Wu Tsong-shan, a quietly spoken bespectacled man, has spent over 30 years making knives and is the third generation of his family in the business. Wu recalled a childhood in which he would work the bellows of the forge when he got back from school, and serve as an assistant to his father and brothers around the smithy.

"In those days, production was very limited," he said. "But the knives we made were highly regarded, and would often be bought by soldiers stationed on the island and taken back to Taiwan. That's how our reputation grew."

In the early days, Wu's family made agricultural implements. Bombing of the island provided quality steel that literally dropped from the sky, and the Wu family shifted to making knives.

"Mostly we made butcher's knives. In the beginning, we would only take money after a person had used the knife and found it satisfactory. If it was unsatisfactory, we would replace it with another."

This input by Kinmen's butchers has been put to good use and now Wu's knives are definitely at the top end of the market.

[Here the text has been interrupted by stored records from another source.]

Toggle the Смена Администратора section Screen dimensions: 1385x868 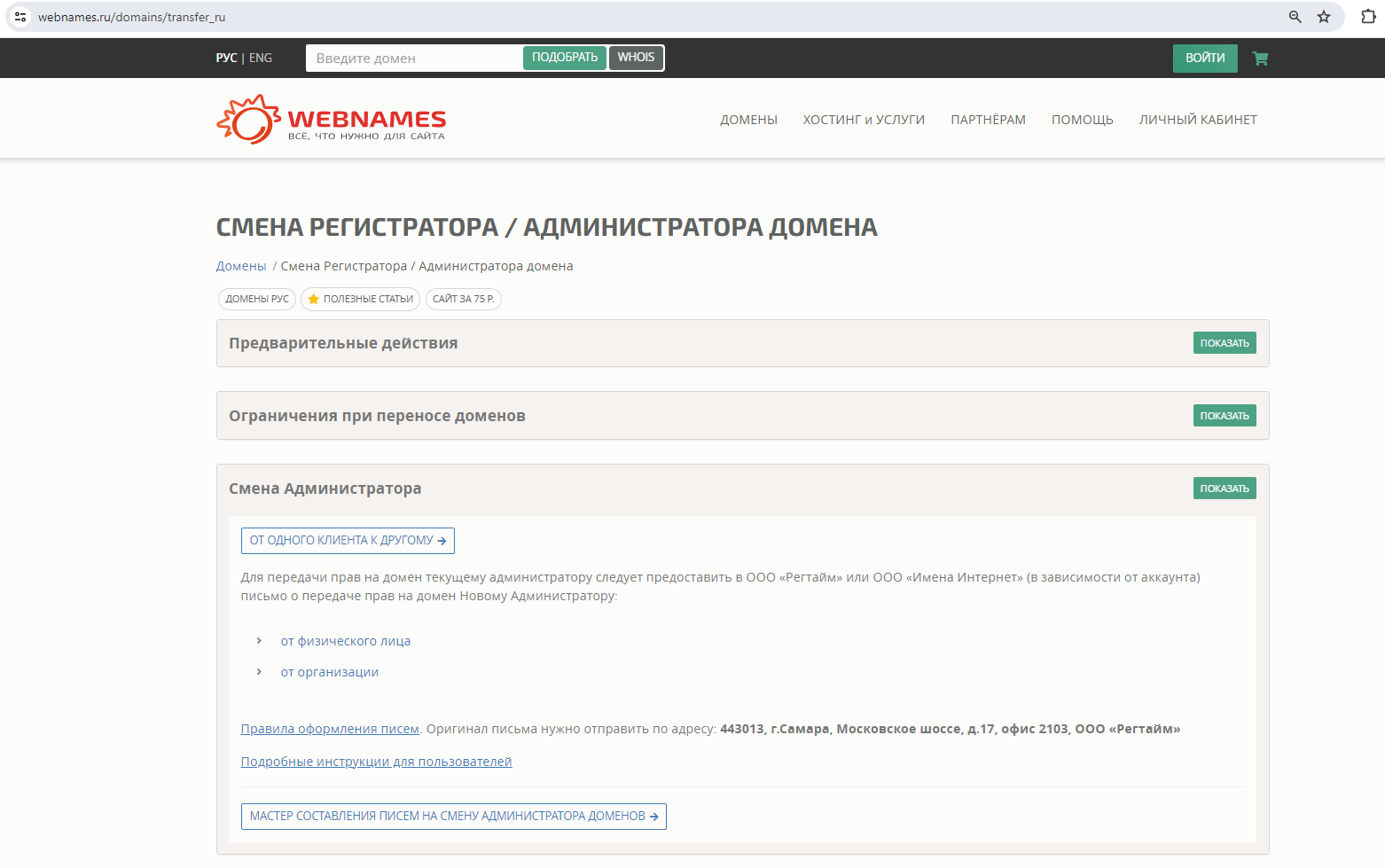point(1224,489)
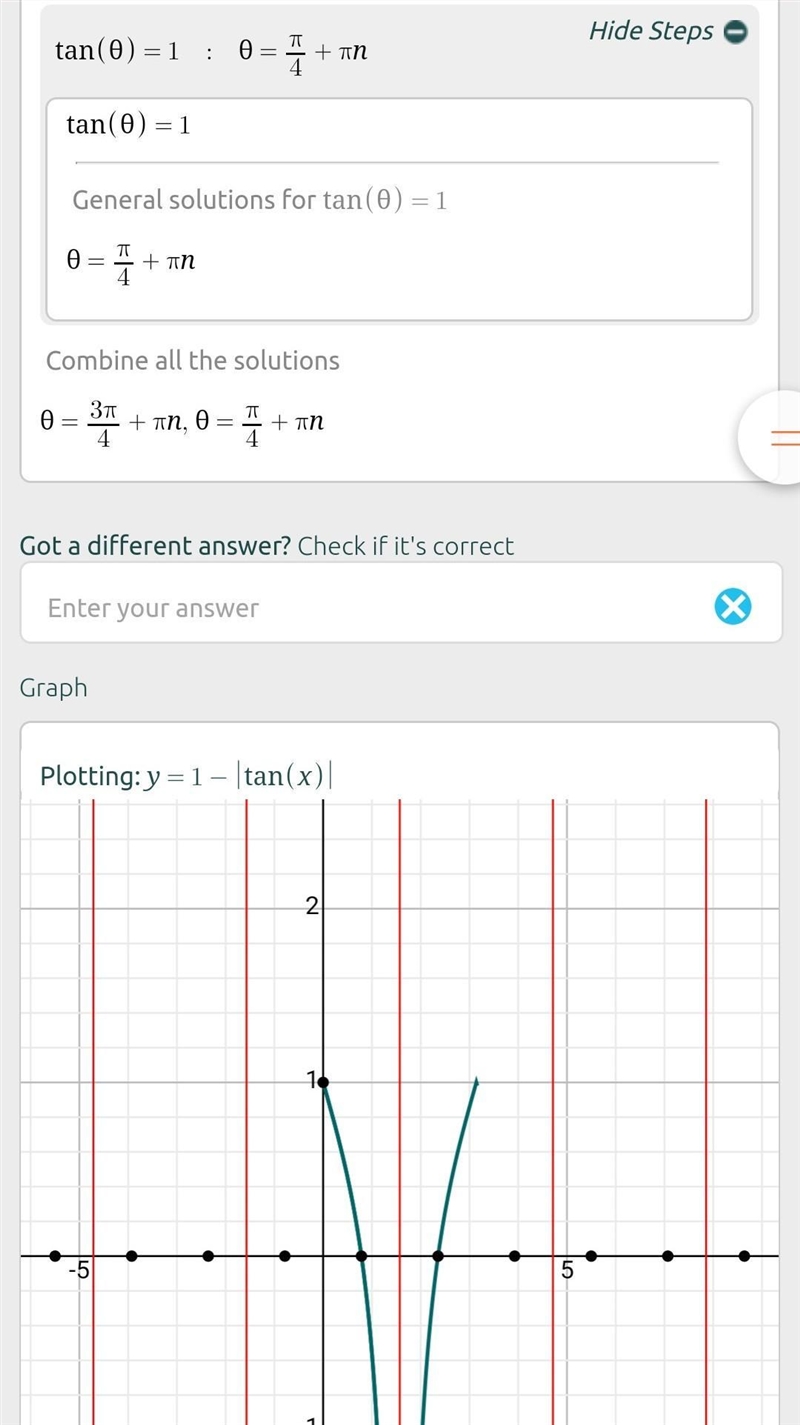This screenshot has width=800, height=1425.
Task: Select the dot where the curve descends through the x-axis
Action: [x=362, y=1256]
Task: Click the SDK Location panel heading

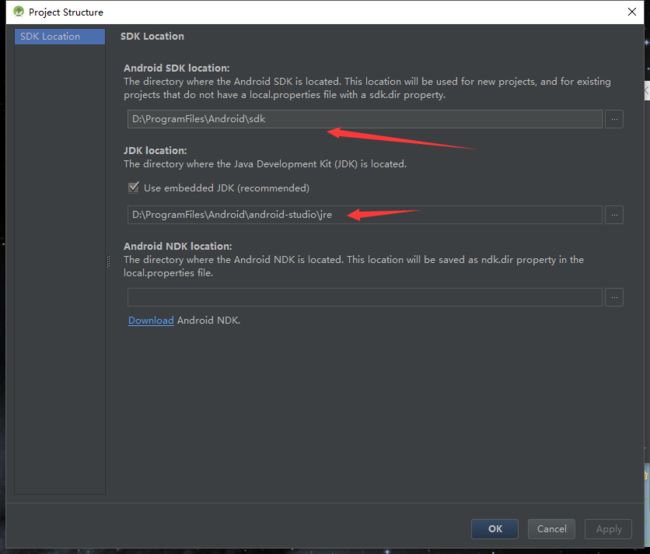Action: point(152,36)
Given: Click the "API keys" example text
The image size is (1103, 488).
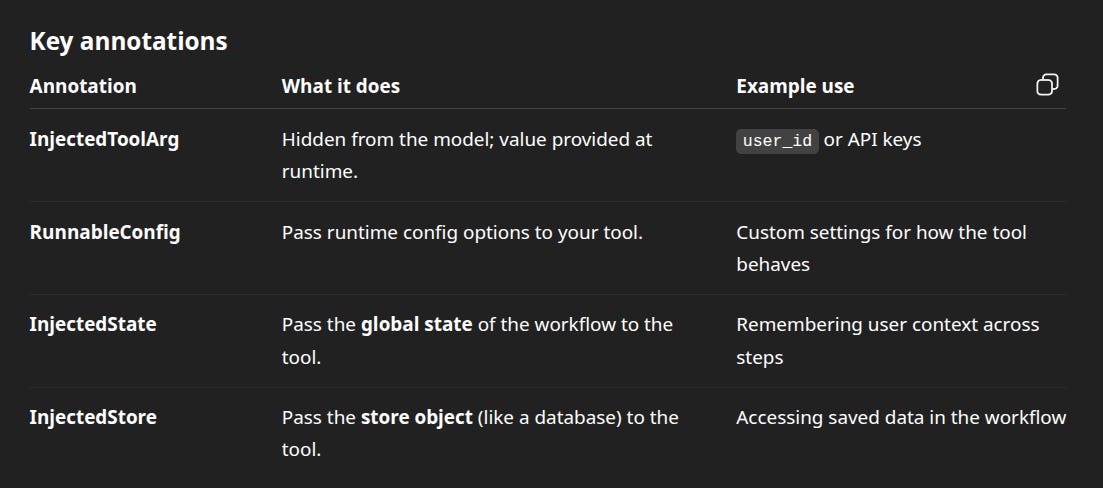Looking at the screenshot, I should [884, 140].
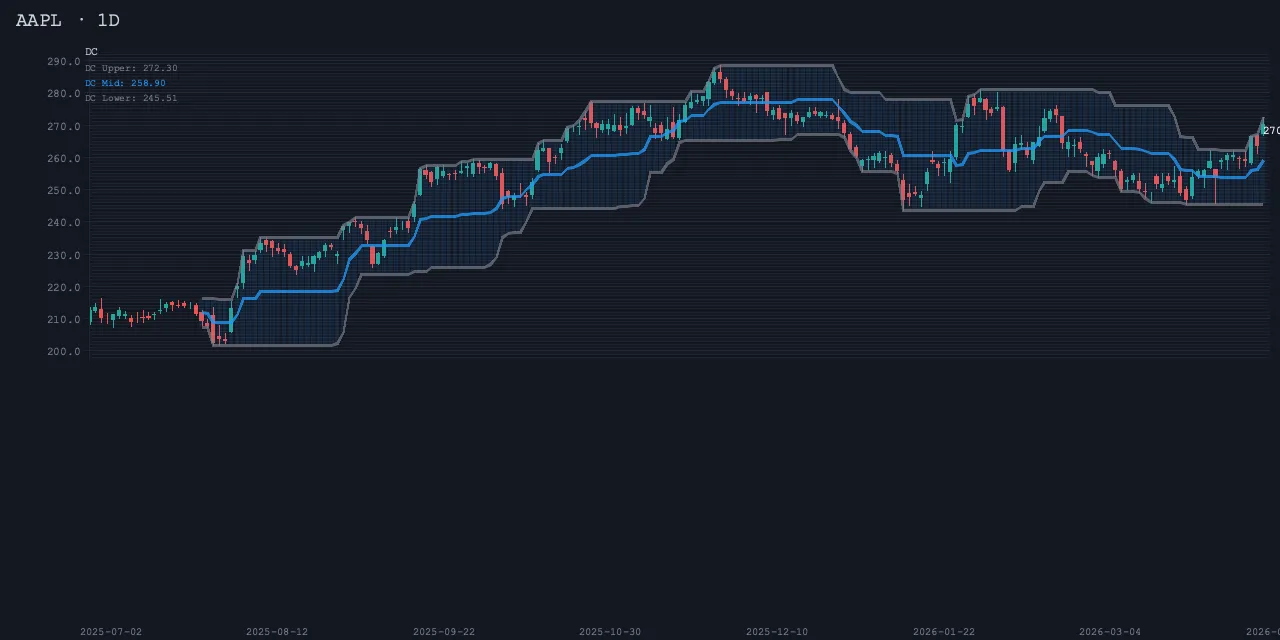Click the 290.0 price axis label

(x=63, y=62)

Sadly, perhaps, they are no longer used by local butchers, but have instead found their way into the kitchens of chefs working for major hotels in Taiwan and overseas. "Some have even provided specific designs for us," Wu said, "and we are gaining experience of their habits and needs."

While Wu does not claim any analytical knowledge of the materials he uses, his long familiarity with his materials has made him an expert in the subtle art of forging steel. "We must judge the heat of the steel very accurately. The color [of the red hot] steel tells us what we need to know ... this is part of the secret knowledge of our business," he said, with a mixture of pride and self-deprecation. "It all has to be judged very accurately."

Certainly, part of the appeal of Kinmen knives is in their association with history, but they would certainly not be so popular if they were not also of outstanding quality. The secret is in the fact that these knives are still forged and shaped by hand. "There is no comparison with mass-produced knives that are simply cut and ground from a metal board," he said. "It is the forging process that gives these knives their hardness and their ability to hold an edge."

The government has played a part in raising the profile of Kinmen knives. Since 1998 it has provided guidance about designing Western style knives and in 2000 assisted with a total revamp of labeling and packaging.

These days, "Maestro Wu" knives come in elegant display boxes and Wu says that they are increasingly developing extra-high-end knives for collectors.